Tele-Education: Parents figuring out how to home-school children has proven to be a challenge. However, the ability to do college work in a virtual environment has raised legitimate questions about incurring high personal debt to pay for physical infrastructure or why vocational skills may be a better investment. That extends to industry conferences, already struggling with shrinking exhibitor renewals and attendance seamlessly replaced by a proliferation of webinars (live and recorded) with reduced time and financial investment. Not to mention the democratization of speakers (everybody can create their own platform). The methods for personal and professional growth has changed forever.

Tele-Travel (yes, a purposeful oxymoron): Sales teams, in seemingly a matter of minutes, had to change tactics from in-person networking to virtual pitches. The jury is out whether revenue goals can still be achieved via e-Mail and LinkedIn (and, of course, via the 144 year-old telephone), but necessity is the mother of invention … and creativity. With more time available, there is a higher focus on relevant, consistent and persuasive communication. If it works, everybody will reassess the opportunity and financial costs of travel and may decide that it is not as important as originally thought.

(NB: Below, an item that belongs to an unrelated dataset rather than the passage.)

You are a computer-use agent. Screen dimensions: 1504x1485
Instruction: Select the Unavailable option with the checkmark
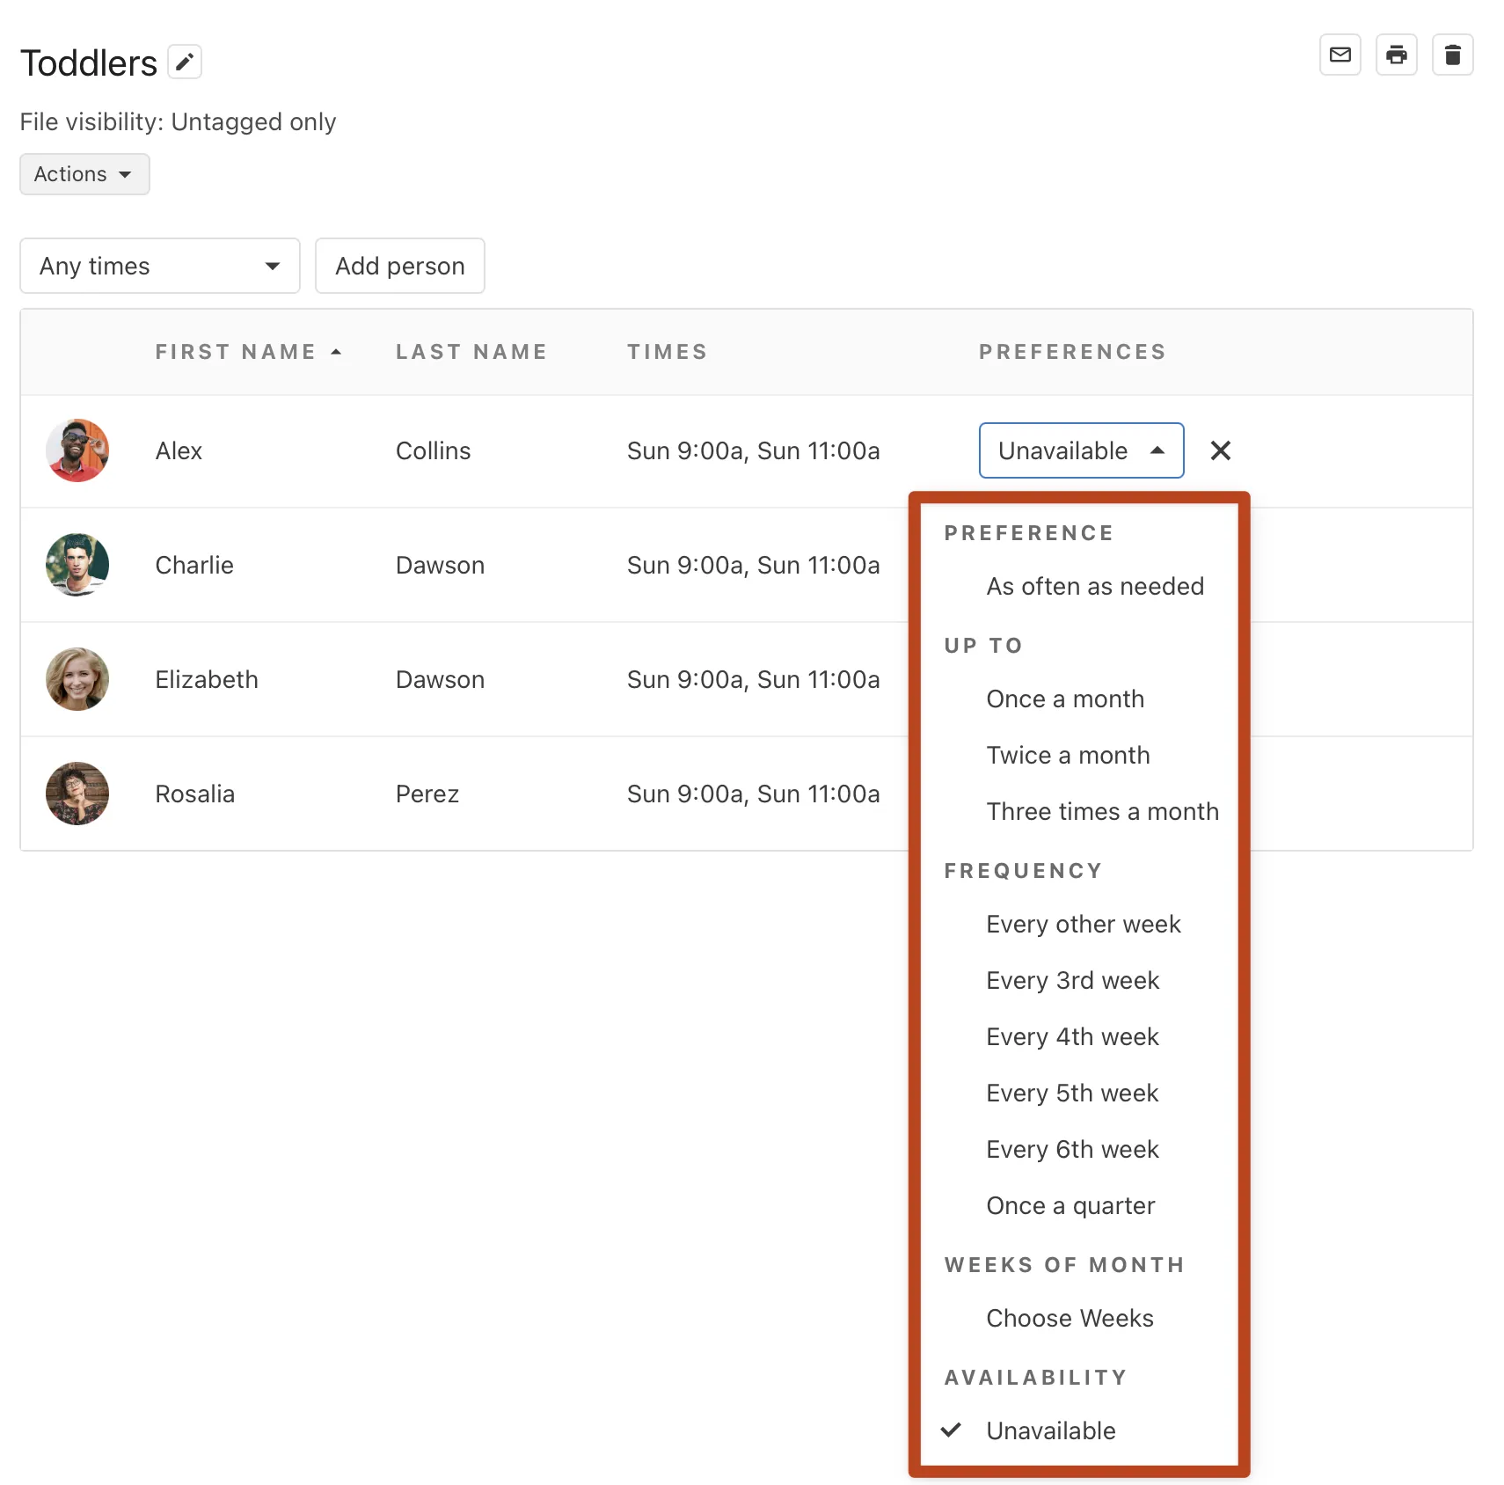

Add on top of that a redefinition of “essential,” an adjective that has now become a legal term. Before COVID-19 everyone agreed that first responders, healthcare workers, military, fire and police were the primary recipients of that designation. Now we know that hourly workers in grocery stores, gas stations, pharmacies and warehouses along with truck drivers, postal workers and plumbers fit that category. The physical presence considered essential prior to March 2020 has been quickly redefined. Not by academic studies or whitepapers but being forced to put into practice a different paradigm and then seeing the results were not dramatically different.

Everyone knew a new decade started on January 1. What nobody knew was that it would be the start of a new Age … of Tele-Everything.